(EXERCISE DIRECTIONS): Output each record exactly. Leave none out.

(Items from a dataset)
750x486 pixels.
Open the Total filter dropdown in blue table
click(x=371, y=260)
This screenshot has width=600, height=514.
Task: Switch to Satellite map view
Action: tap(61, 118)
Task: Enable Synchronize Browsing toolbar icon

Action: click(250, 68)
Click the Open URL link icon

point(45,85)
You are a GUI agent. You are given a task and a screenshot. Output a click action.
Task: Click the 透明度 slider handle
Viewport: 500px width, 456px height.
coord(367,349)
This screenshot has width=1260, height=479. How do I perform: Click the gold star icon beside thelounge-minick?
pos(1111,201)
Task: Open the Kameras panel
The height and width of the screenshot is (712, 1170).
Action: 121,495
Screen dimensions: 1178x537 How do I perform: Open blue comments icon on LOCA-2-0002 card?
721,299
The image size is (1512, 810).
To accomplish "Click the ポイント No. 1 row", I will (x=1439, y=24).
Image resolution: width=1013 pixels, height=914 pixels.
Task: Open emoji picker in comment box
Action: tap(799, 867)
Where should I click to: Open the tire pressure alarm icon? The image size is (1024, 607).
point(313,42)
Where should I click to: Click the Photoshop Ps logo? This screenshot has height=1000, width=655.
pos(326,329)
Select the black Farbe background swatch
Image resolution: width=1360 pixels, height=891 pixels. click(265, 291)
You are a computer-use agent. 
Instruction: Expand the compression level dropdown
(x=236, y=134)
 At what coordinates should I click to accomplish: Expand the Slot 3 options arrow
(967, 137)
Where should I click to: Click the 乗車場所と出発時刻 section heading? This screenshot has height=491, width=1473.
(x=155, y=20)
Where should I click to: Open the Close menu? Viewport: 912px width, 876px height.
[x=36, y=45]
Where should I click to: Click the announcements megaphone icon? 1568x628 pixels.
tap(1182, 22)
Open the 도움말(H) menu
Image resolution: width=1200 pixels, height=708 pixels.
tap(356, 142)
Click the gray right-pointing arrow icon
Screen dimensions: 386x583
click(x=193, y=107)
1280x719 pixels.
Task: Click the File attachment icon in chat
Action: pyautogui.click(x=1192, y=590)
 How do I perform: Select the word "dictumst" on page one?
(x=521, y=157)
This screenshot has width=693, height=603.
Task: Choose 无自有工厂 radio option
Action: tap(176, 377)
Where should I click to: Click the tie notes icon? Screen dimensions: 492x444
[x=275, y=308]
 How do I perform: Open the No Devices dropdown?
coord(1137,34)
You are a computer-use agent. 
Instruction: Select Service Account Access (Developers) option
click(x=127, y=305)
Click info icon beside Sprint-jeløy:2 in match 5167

(RESULT OF THIS TASK):
750x486 pixels.
Open the Total filter dropdown in blue table
click(x=371, y=260)
This screenshot has width=600, height=514.
Task: Switch to Satellite map view
Action: tap(61, 118)
Task: Enable Synchronize Browsing toolbar icon

Action: click(250, 68)
Click the Open URL link icon

point(45,85)
You are a GUI agent. You are given a task and a screenshot. Output a click action.
Task: Click the 透明度 slider handle
Viewport: 500px width, 456px height.
coord(367,349)
This screenshot has width=1260, height=479. How do I perform: Click the gold star icon beside thelounge-minick?
pos(1111,201)
Task: Open the Kameras panel
The height and width of the screenshot is (712, 1170).
Action: 121,495
Screen dimensions: 1178x537 How do I perform: Open blue comments icon on LOCA-2-0002 card?
721,299
The image size is (1512, 810).
To accomplish "Click the ポイント No. 1 row", I will (x=1439, y=24).
Image resolution: width=1013 pixels, height=914 pixels.
Task: Open emoji picker in comment box
Action: tap(799, 867)
Where should I click to: Open the tire pressure alarm icon? The image size is (1024, 607).
point(313,42)
Where should I click to: Click the Photoshop Ps logo? This screenshot has height=1000, width=655.
pos(326,329)
Select the black Farbe background swatch
Image resolution: width=1360 pixels, height=891 pixels. click(265, 291)
You are a computer-use agent. 
Instruction: Expand the compression level dropdown
(x=236, y=134)
 At what coordinates should I click to accomplish: Expand the Slot 3 options arrow
(967, 137)
Where should I click to: Click the 乗車場所と出発時刻 section heading? This screenshot has height=491, width=1473.
(x=155, y=20)
Where should I click to: Open the Close menu? Viewport: 912px width, 876px height.
[x=36, y=45]
Where should I click to: Click the announcements megaphone icon? 1568x628 pixels.
tap(1182, 22)
Open the 도움말(H) menu
Image resolution: width=1200 pixels, height=708 pixels.
tap(356, 142)
Click the gray right-pointing arrow icon
Screen dimensions: 386x583
click(x=193, y=107)
1280x719 pixels.
Task: Click the File attachment icon in chat
Action: pyautogui.click(x=1192, y=590)
 How do I perform: Select the word "dictumst" on page one?
(x=521, y=157)
This screenshot has width=693, height=603.
Task: Choose 无自有工厂 radio option
Action: tap(176, 377)
Where should I click to: Click the tie notes icon? Screen dimensions: 492x444
[x=275, y=308]
 How do I perform: Open the No Devices dropdown?
coord(1137,34)
You are a computer-use agent. 
Instruction: Select Service Account Access (Developers) option
click(x=127, y=305)
Click info icon beside Sprint-jeløy:2 in match 5167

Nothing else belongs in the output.